A review by brogan7
Bewilderment by Richard Powers

adventurous challenging dark emotional sad medium-paced
  • Plot- or character-driven? Plot

2.5

This is one of those books people must either love or hate.  I thought it was going somewhere really interesting for the first third, and then so much oh no.
He made several choices in plot development that felt like an error to me.
The Dad wouldn't have okayed the video, just so he could have an editorial say on it. It's absolutely inconsistent with his character, which makes all the things that happened afterwards less believable.    As just one example.


I felt increasingly that Richard Powers was just going off on his ideas, instead of listening for the story.
Early on in the story, I could feel Aly's brain waves rubbing off on me!...and then in his narrative, it all started to go downhill, which, honestly, isn't that the perennial story of our screwed up Judeo-Christian culture, everything goes to shit?
I wanted a little more imagination, a little more nudge in the direction of unforeseen hope, a gap between certainties, which he hinted at at the beginning of the book.

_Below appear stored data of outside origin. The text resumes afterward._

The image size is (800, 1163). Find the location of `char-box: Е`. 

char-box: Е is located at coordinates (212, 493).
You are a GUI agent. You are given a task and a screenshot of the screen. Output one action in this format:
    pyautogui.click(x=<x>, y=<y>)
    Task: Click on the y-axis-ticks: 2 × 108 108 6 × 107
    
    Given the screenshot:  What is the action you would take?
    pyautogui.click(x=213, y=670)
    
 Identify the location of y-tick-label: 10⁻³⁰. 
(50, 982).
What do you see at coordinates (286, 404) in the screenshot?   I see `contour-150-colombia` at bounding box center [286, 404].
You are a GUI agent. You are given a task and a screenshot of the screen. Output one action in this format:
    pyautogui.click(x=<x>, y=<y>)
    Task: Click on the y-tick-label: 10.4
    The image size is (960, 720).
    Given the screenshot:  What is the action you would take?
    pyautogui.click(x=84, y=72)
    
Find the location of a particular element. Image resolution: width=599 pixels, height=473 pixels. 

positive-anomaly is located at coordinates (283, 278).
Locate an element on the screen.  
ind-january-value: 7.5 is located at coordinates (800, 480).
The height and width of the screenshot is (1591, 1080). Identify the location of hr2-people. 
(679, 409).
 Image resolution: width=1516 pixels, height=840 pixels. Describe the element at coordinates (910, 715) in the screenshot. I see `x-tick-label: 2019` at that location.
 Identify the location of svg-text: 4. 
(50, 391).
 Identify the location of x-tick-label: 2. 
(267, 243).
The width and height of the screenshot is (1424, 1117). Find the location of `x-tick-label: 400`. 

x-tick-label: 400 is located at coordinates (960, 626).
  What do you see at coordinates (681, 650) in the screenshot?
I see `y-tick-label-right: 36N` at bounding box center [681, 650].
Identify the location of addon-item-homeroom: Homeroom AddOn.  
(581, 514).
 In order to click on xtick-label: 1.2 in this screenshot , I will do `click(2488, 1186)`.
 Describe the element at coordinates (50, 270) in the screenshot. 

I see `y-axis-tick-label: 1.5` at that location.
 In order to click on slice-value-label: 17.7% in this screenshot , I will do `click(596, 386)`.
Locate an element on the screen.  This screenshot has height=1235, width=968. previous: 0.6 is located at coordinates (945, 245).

I wanted him to explore the questions of: if we all become happier, does that really help?  A blissed-out Robin is attractive on screen, but how does that rob him of his humanity, of which his despair is a part?  And also how does the charisma of positivity attract people, but dull the message?  Instead, he goes off in a totally other direction, and I ended up not only unwilling to believe the ending but heartbroken in a whole different way.  He had a story and he lost an opportunity...
Also I don't get Robin's query about the limits to searching for an alien life form.  Maybe the constraint is not on that end....p. 229-230, "Maybe the Great Filter isn't behind us.  Maybe it's ahead of us.". ...what is he talking about?  I think he was getting at something interesting but I couldn't make sense of it, and that really bothered me.